Date I finished reading: May 10, 2015
Genre: Memoir
Rating: A
Review: In 1981, Leonard Mlodinow got his PhD in physics from Berkeley. His dissertation was so good that he landed a dream job - a fellowship at Caltech, with no duties or obligations. He didn't have to teach (but could if he wanted) and he could study whatever he liked.
He arrives.
In the office next to him is Murray Gell-Mann. Down the hall is Richard Feynman - these are the two most important American physicists of the post World War II era. Also on the hall is John Schwarz, who would do more than anyone else to develop string theory - which dominates physics nowadays. Leonard Mlodinow is not at all sure he belongs; he takes his troubles down the hall to Richard Feynman. This is the story of what happens next.

Recorded information
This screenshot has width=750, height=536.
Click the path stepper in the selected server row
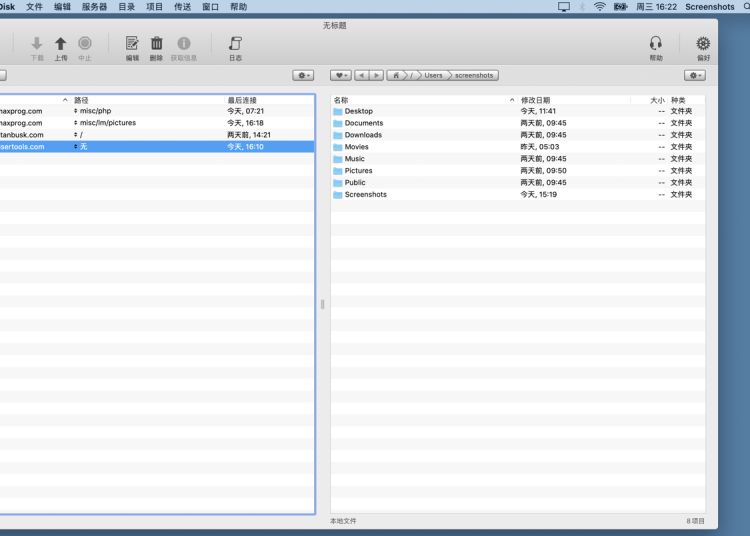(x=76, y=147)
* * *
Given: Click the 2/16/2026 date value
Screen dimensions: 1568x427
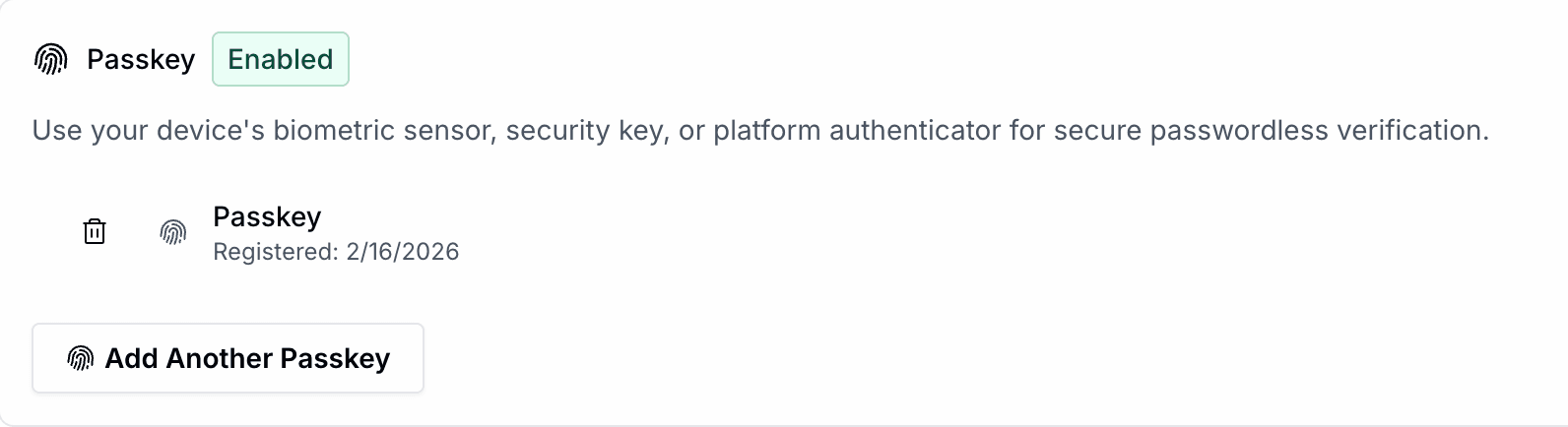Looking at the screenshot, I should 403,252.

Your objective
Answer these questions from the book review:
(a) In what year did Leonard Mlodinow get his PhD in physics?
(b) Who is in the office next to his at Caltech?
(c) What genre is the book listed as?

Response to this task
(a) 1981
(b) Murray Gell-Mann
(c) Memoir